You are viewing a plain text version of this content. The canonical link for it is here.
Posted to users@opennlp.apache.org by "mcsekhar@gmail.com" <mc...@gmail.com> on 2011/09/26 06:30:08 UTC

SentenceDetector not working on Linux

I run OpenNLP's SentenceDetector command line too on the example text given
at
http://incubator.apache.org/opennlp/documentation/manual/opennlp.html#tools.sentdetect.detection

But, it doesnt give the correct output mentioned at that same link, instead
it gives this output:
Pierre Vinken, 61 years old, will join the board as a nonexecutive director
Nov. 29.
Mr. Vinken is chairman of Elsevier N.V.,
the Dutch publishing group.
Rudolph Agnew, 55 years old and former chairman of Consolidated Gold Fields
PLC,
was named a director of this British industrial conglomerate.

It created 5 sentences instead of 3.

I tried using the Java API of SentenceDetector, and that too gives incorrect
output.

A friend of mine ran the command line tool and used the Java API in Windows,
and it worked for him.
Hence, I am guessing this could be a Linux specific problem.

Thanks
Chandra

Re: SentenceDetector not working on Linux

Posted by Jörn Kottmann <ko...@gmail.com>.
On 9/26/11 6:30 AM, mcsekhar@gmail.com wrote:
> But, it doesnt give the correct output mentioned at that same link, instead
> it gives this output:
> Pierre Vinken, 61 years old, will join the board as a nonexecutive director
> Nov. 29.
> Mr. Vinken is chairman of Elsevier N.V.,
> the Dutch publishing group.
> Rudolph Agnew, 55 years old and former chairman of Consolidated Gold Fields
> PLC,
> was named a director of this British industrial conglomerate.
>
> It created 5 sentences instead of 3.
>
> I tried using the Java API of SentenceDetector, and that too gives incorrect
> output.
>
> A friend of mine ran the command line tool and used the Java API in Windows,
> and it worked for him.
> Hence, I am guessing this could be a Linux specific problem.

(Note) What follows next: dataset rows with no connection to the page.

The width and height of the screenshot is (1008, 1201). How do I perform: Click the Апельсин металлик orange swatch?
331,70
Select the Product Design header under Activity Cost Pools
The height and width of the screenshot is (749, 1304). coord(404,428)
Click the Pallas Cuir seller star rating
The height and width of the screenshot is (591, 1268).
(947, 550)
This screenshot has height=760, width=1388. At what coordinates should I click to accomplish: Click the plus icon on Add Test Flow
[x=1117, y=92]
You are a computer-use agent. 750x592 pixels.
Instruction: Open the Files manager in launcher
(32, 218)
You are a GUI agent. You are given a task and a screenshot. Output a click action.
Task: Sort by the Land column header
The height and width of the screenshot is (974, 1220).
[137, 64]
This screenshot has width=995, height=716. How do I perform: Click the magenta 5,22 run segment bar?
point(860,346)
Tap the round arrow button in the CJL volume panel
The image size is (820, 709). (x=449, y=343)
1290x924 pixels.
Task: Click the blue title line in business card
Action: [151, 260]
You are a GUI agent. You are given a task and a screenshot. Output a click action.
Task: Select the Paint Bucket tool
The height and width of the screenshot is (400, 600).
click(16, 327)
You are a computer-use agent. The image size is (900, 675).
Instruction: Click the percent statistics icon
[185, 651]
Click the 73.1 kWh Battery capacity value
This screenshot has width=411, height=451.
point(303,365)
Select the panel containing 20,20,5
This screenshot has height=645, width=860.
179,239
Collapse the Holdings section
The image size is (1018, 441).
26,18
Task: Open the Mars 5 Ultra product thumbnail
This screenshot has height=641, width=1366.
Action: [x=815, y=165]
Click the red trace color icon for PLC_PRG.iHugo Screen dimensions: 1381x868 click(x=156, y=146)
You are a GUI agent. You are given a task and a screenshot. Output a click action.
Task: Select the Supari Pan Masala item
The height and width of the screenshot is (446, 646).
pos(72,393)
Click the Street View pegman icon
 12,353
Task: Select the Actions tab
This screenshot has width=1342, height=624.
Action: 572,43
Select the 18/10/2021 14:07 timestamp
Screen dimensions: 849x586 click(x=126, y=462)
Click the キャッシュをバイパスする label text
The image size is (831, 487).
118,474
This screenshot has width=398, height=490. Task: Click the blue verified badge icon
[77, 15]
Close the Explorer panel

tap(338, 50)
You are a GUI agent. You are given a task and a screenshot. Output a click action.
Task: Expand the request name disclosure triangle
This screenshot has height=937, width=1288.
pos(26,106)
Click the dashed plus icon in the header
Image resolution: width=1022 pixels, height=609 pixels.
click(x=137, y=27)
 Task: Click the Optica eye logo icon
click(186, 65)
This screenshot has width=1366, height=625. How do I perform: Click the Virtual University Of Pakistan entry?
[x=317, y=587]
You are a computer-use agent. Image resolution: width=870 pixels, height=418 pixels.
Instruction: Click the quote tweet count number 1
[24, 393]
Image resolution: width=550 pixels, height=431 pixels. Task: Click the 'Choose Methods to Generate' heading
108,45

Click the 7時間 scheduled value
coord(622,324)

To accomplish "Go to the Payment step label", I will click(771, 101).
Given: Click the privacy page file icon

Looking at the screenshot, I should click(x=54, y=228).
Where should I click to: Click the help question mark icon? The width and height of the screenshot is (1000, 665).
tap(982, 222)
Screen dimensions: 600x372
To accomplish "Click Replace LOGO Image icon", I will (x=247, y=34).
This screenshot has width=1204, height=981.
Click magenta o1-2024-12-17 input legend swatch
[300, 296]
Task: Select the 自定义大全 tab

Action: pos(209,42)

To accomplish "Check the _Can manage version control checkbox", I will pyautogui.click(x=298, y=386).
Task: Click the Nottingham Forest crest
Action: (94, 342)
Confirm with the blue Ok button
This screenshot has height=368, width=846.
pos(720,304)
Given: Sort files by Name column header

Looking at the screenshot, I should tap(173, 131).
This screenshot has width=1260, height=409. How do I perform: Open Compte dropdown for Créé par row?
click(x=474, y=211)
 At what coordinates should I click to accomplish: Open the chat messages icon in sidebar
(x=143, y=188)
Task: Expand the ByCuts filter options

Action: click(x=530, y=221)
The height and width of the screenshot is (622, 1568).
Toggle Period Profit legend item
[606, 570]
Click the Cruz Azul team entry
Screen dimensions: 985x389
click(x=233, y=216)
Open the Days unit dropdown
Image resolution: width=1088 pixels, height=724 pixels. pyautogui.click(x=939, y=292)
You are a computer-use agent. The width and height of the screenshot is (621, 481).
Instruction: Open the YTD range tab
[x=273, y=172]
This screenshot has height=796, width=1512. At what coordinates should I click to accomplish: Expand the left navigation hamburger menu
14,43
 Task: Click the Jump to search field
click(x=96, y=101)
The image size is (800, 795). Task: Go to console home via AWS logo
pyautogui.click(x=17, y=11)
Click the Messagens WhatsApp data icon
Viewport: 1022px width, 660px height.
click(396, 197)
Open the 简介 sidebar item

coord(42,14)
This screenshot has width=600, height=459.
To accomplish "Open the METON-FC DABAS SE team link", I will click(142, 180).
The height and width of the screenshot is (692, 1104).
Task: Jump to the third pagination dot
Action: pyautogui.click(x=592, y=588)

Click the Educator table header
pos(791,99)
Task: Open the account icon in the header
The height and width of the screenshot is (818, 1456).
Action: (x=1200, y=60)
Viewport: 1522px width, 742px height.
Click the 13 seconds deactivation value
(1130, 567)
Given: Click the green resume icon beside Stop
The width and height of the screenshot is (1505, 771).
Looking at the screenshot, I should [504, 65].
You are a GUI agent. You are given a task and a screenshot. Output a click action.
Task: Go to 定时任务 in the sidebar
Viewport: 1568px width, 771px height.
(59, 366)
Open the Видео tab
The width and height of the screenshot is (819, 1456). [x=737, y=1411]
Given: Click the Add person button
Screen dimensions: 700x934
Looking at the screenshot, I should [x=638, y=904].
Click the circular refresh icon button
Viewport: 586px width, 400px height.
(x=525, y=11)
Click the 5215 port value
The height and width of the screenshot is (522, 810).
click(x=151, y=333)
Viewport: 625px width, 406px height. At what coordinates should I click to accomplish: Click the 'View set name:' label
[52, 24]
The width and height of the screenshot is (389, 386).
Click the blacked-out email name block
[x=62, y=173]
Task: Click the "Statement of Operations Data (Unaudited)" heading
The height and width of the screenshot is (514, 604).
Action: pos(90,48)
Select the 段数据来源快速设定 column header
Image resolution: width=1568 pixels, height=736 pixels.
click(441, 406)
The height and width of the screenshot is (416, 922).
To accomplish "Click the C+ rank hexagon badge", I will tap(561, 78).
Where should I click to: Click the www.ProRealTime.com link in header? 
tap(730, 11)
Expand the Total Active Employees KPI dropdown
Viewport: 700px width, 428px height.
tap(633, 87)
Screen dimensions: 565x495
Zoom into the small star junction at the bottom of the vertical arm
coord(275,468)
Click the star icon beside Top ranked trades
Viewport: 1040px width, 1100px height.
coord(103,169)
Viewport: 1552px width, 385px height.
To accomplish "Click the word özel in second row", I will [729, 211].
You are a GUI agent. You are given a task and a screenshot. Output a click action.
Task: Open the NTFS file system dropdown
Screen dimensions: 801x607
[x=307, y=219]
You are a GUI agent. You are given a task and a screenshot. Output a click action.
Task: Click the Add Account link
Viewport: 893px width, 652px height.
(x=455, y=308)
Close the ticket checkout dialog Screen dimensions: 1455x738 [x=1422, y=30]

It might have to do with the white spaces between the sentences. Maybe there
are some differences in the test you did and your friend did.

You can easily check that by trying out our current release candidate, 
because
we fixed the white space handling in the sentence detector there.

It can be downloaded from here:
http://people.apache.org/~joern/releases/opennlp-1.5.2-incubating/rc1/

Does your test with the API also behave different on Windows?

Jörn


Re: SentenceDetector not working on Linux

Posted by Muhammad Dhito Prihardhanto <mu...@gmail.com>.
I'm just trying to solve your problem...

I think maybe you just copied the text at that link without rearrange
the text again. The sentences in the text that you copied, they have
form:

Pierre Vinken, 61 years old, will join the board as a nonexecutive
director Nov. 29. Mr. Vinken is chairman of Elsevier N.V., <newline>
the Dutch publishing group. Rudolph Agnew, 55 years old and former
chairman of Consolidated Gold Fields PLC, <newline>
was named a director of this British industrial conglomerate.

Note the text is separated by new lines, so the text will be having 3
lines, each will be representing a paragraph itself. You must combine
the lines by removing the newline first before you can use them as
input.

Hopefully you get what I mean, and can solve your problem.

--
Muhammad Dhito

On Mon, Sep 26, 2011 at 11:30 AM, mcsekhar@gmail.com <mc...@gmail.com> wrote:
> I run OpenNLP's SentenceDetector command line too on the example text given
> at
> http://incubator.apache.org/opennlp/documentation/manual/opennlp.html#tools.sentdetect.detection
>
> But, it doesnt give the correct output mentioned at that same link, instead
> it gives this output:
> Pierre Vinken, 61 years old, will join the board as a nonexecutive director
> Nov. 29.
> Mr. Vinken is chairman of Elsevier N.V.,
> the Dutch publishing group.
> Rudolph Agnew, 55 years old and former chairman of Consolidated Gold Fields
> PLC,
> was named a director of this British industrial conglomerate.
>
> It created 5 sentences instead of 3.
>
> I tried using the Java API of SentenceDetector, and that too gives incorrect
> output.
>
> A friend of mine ran the command line tool and used the Java API in Windows,
> and it worked for him.
> Hence, I am guessing this could be a Linux specific problem.
>
> Thanks
> Chandra
>